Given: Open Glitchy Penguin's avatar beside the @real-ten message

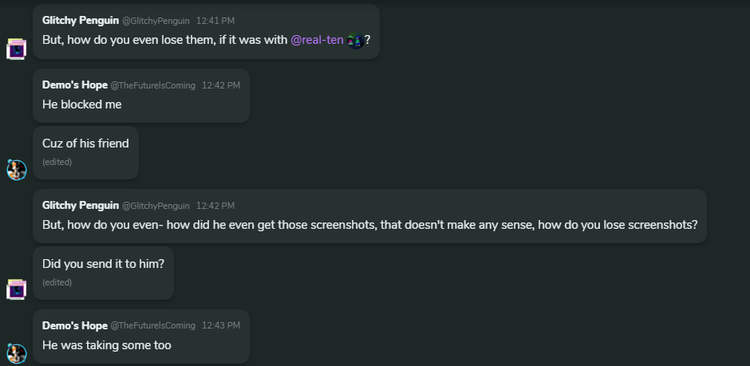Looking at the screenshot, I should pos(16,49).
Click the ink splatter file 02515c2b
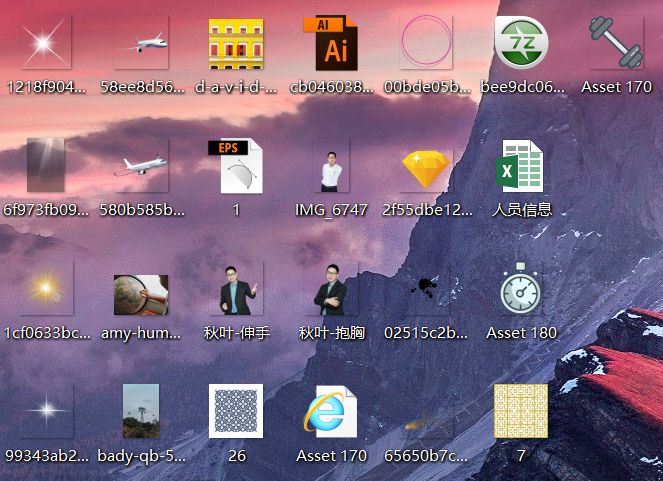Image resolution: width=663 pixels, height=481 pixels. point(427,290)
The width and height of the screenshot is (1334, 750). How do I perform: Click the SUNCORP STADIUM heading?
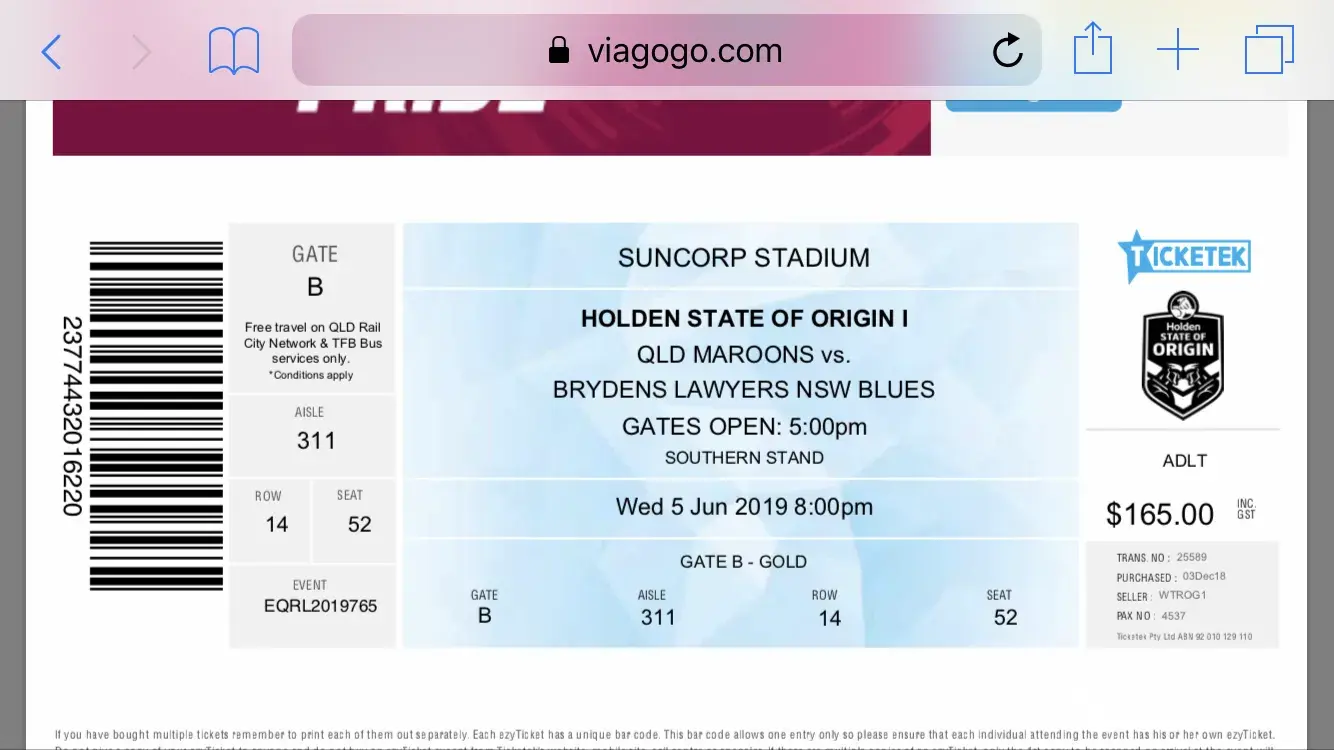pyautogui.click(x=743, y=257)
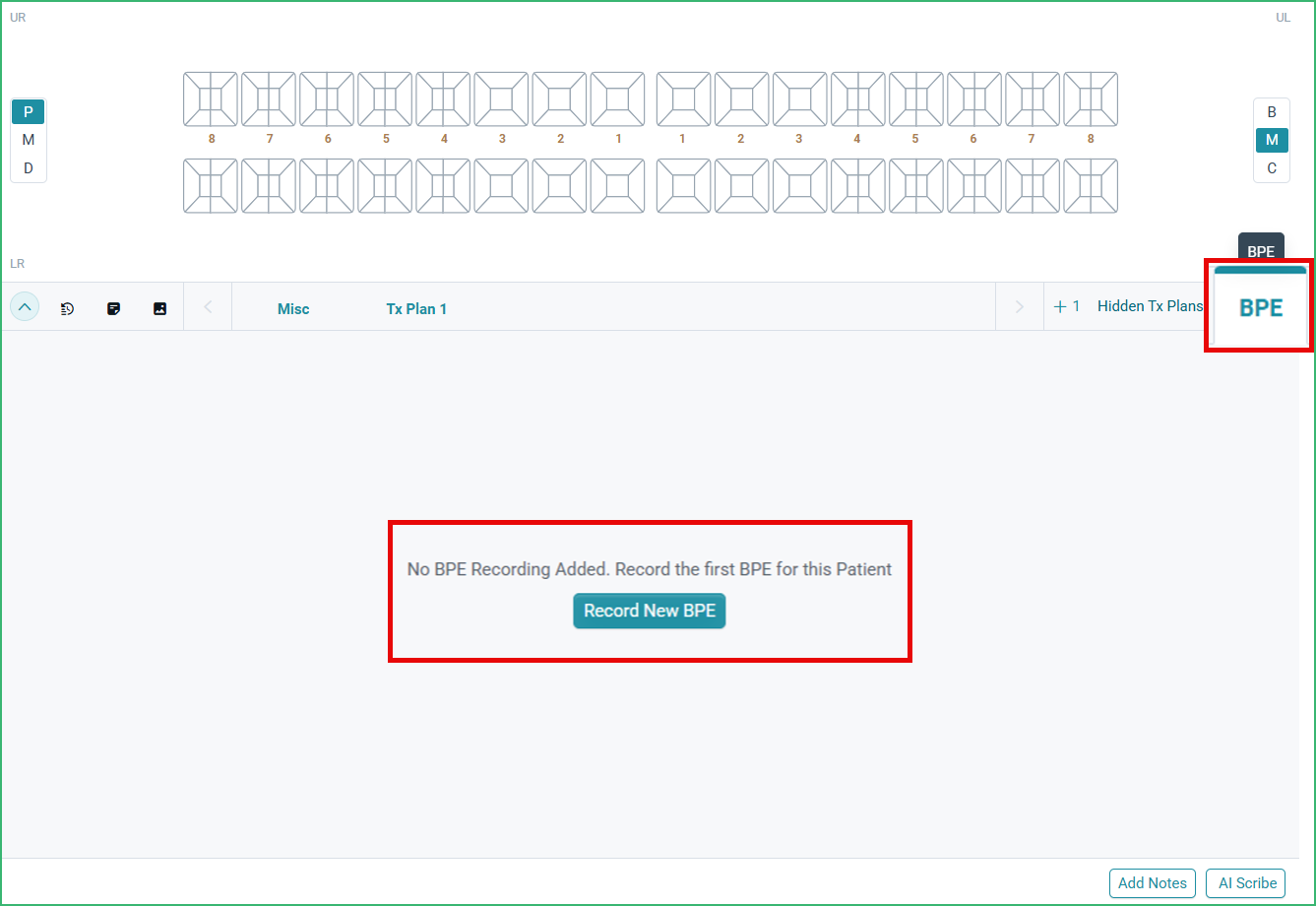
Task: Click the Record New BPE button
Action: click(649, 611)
==
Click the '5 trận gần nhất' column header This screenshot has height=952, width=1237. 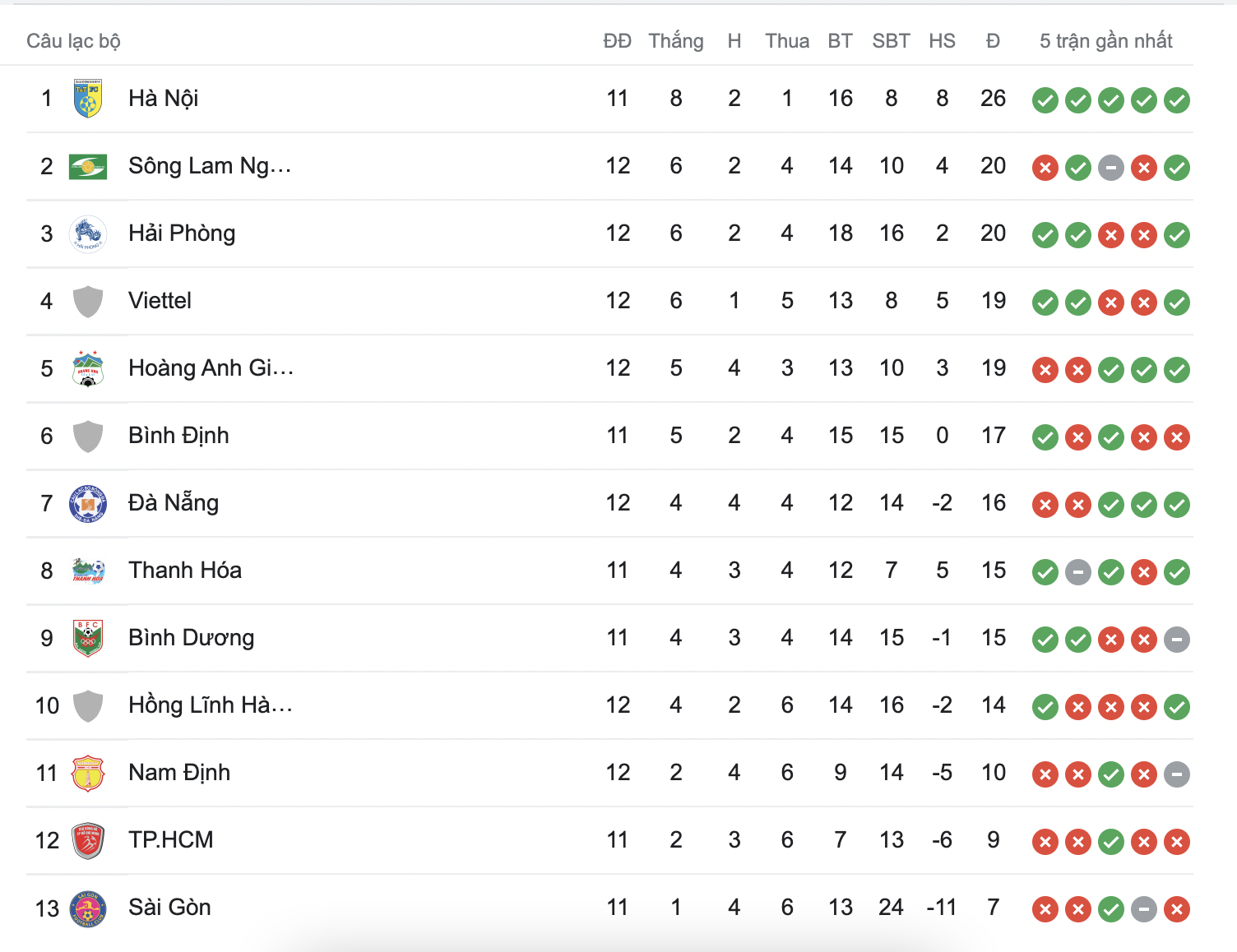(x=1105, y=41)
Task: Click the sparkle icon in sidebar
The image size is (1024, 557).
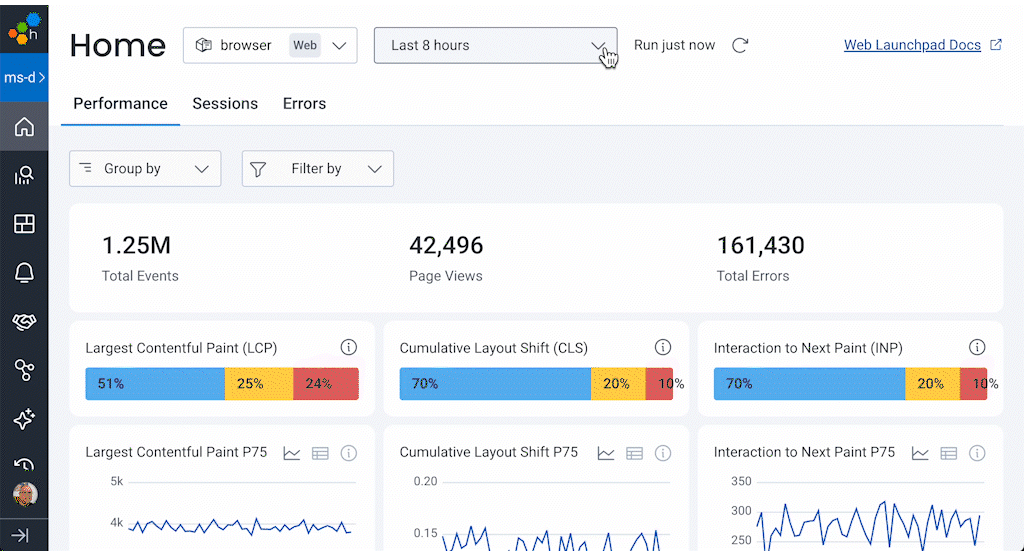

■ Task details ■
Only one stretch of the entries above is wanted: the lines from the one containing "Task: Click the sparkle icon in sidebar" through the one containing "The image size is (1024, 557).". Please reproduce it exactly.

■ Result ■
Task: Click the sparkle icon in sidebar
The image size is (1024, 557).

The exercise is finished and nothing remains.